Scam collected $24,000 from truck drivers over three years

Roni Rae Brady, 52, of Lame Deer, Montana, was sentenced to six months in prison for her role in a ticketing scheme that targeted commercial truck drivers. Photo: Shutterstock

The former chief judge for the Northern Cheyenne Tribal Council in Montana was sentenced to six months in prison on Thursday and ordered to pay back nearly $11,000 for her role in an illegal ticketing scheme that targeted commercial truck drivers caught speeding on the reservation.

Roni Rae Brady, 52, of Lame Deer, Montana, pleaded guilty to one count of wire fraud in U.S. District Court in Billings in December.

Prosecutors claim that over a three-year period, from 2014 to 2017, Brady helped establish an enforcement initiative to curb commercial truck drivers’ speeding on U.S. Highway 212, which runs through the reservation.

According to court documents, truck drivers were given an option of paying the standard $125 ticket or making a $250 donation to a special court clerk’s fund that prosecutors claim Brady established and controlled. 

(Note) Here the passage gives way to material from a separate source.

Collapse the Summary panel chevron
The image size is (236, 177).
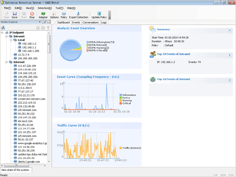(230, 30)
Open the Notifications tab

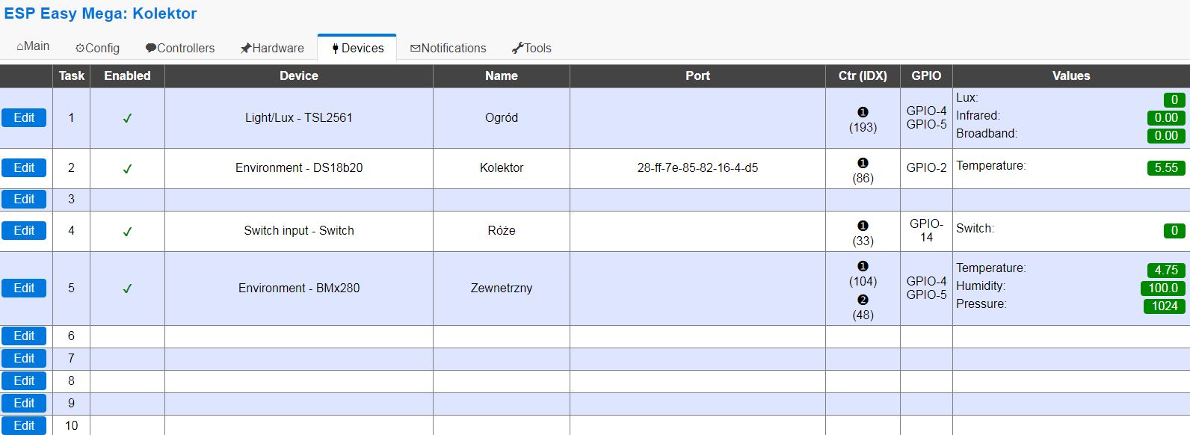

If truck drivers opted to make a donation — a deal that wasn’t offered to other speeders — tribal court officials told the truckers their tickets would be dismissed so it would not affect their driving records, according to court filings. 

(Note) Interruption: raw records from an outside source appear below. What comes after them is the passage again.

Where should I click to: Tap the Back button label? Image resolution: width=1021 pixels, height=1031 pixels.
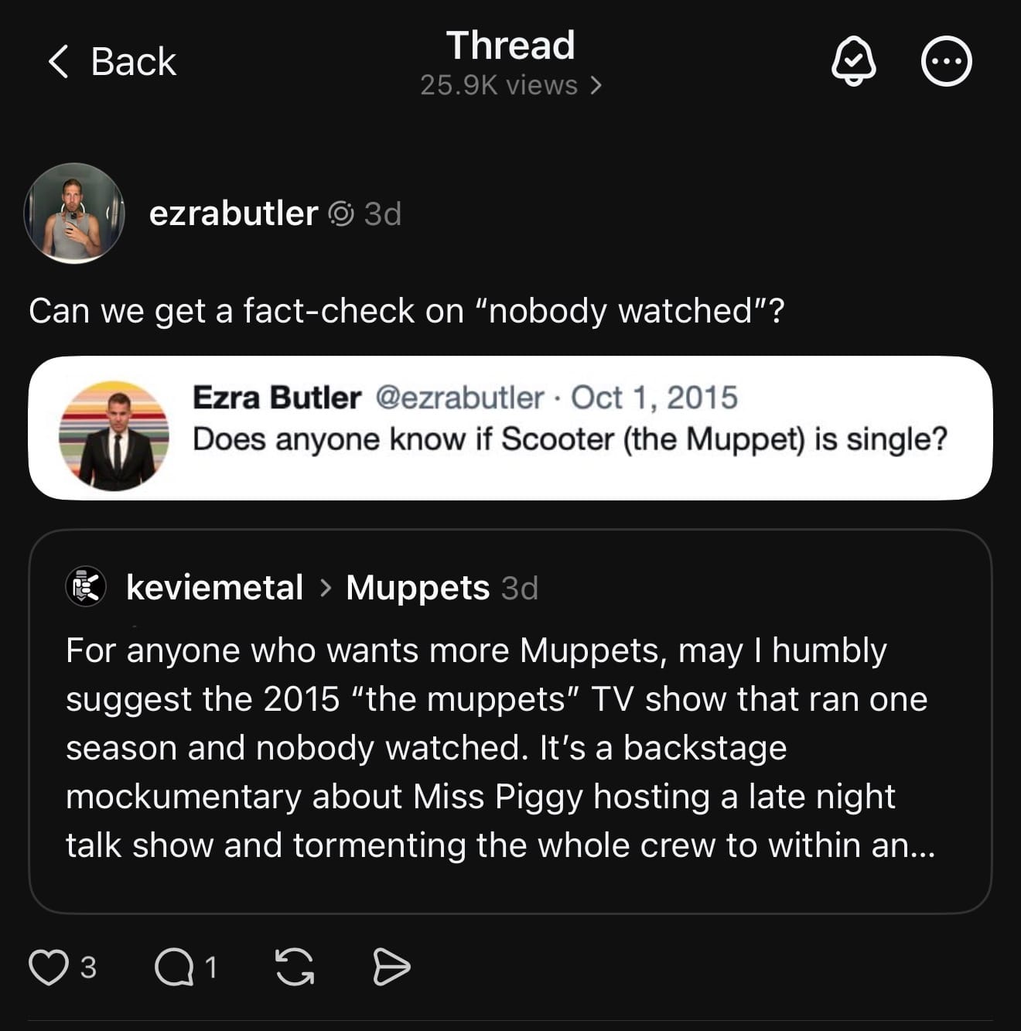[x=133, y=62]
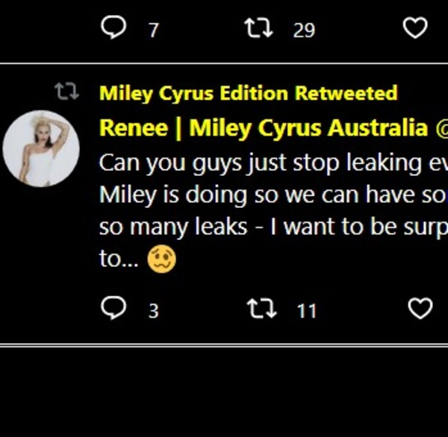Click the reply icon with 7 replies

click(112, 29)
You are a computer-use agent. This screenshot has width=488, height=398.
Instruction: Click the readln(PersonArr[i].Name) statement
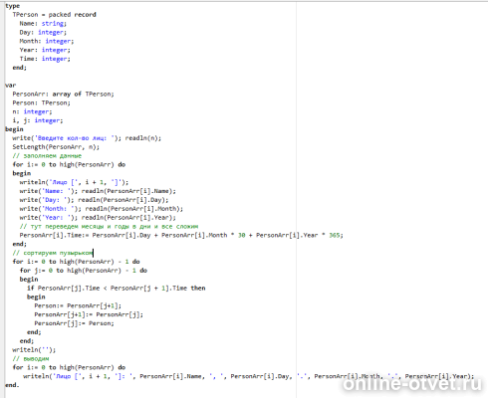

Prosecutors claim the Northern Cheyenne Tribe never reported any speeding ticket convictions.

Over the three-year period, the tribal court collected more than $24,000 from truck drivers that was deposited into the donation fund, which wasn’t disclosed to the tribe’s finance office as required by tribal law, according to court documents.

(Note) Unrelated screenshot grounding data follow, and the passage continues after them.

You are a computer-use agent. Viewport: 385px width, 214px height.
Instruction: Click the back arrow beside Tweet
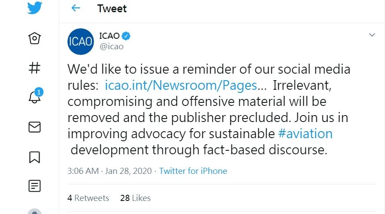pyautogui.click(x=76, y=8)
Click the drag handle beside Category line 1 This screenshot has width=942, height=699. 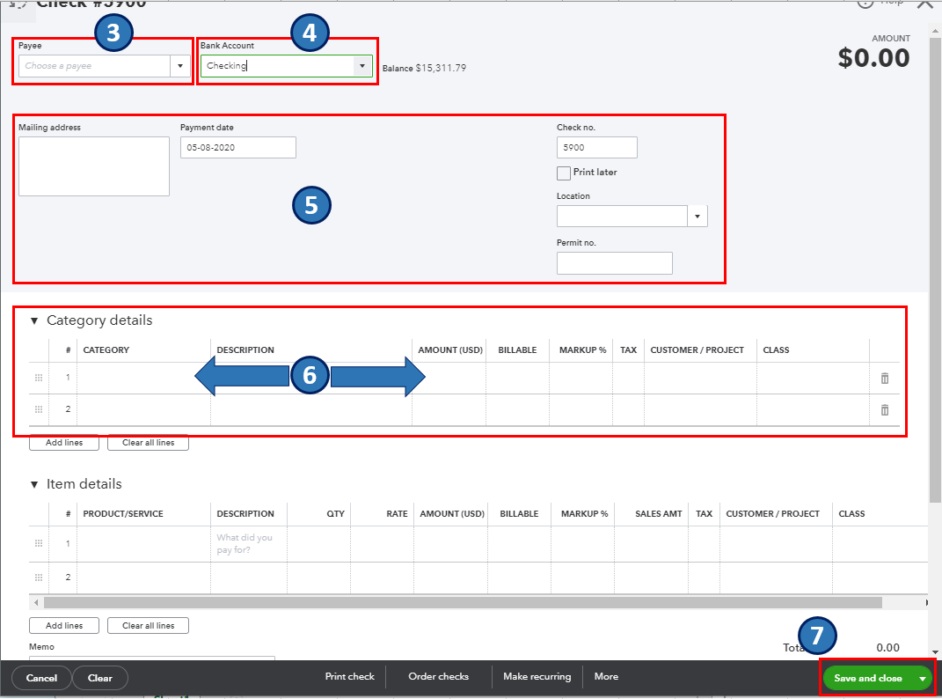click(x=38, y=378)
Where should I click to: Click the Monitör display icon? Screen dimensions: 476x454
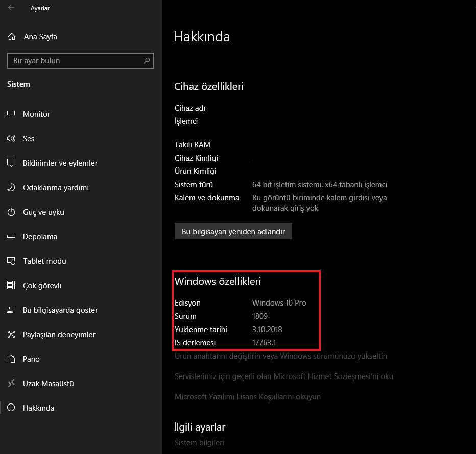click(11, 114)
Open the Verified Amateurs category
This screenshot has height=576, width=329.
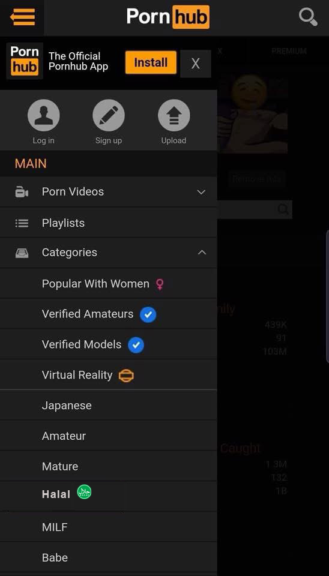[x=109, y=314]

Federal prosecutors also argued that the fines collected weren’t legal because tribal law enforcement doesn’t have jurisdiction over anyone who is not a Native American tribal member in criminal matters on the reservation.

Court documents allege Brady received a blank $250 Arvest Bank money order from a commercial truck driver from Missouri, which she made out to herself and cashed in Montana.

As chief judge, Brady used the money collected from the commercial truck driver speeding operation “to benefit her, court employees loyal to her and their families,” prosecutors claim. 

Brady must serve three years of supervised release once she finishes her prison sentence.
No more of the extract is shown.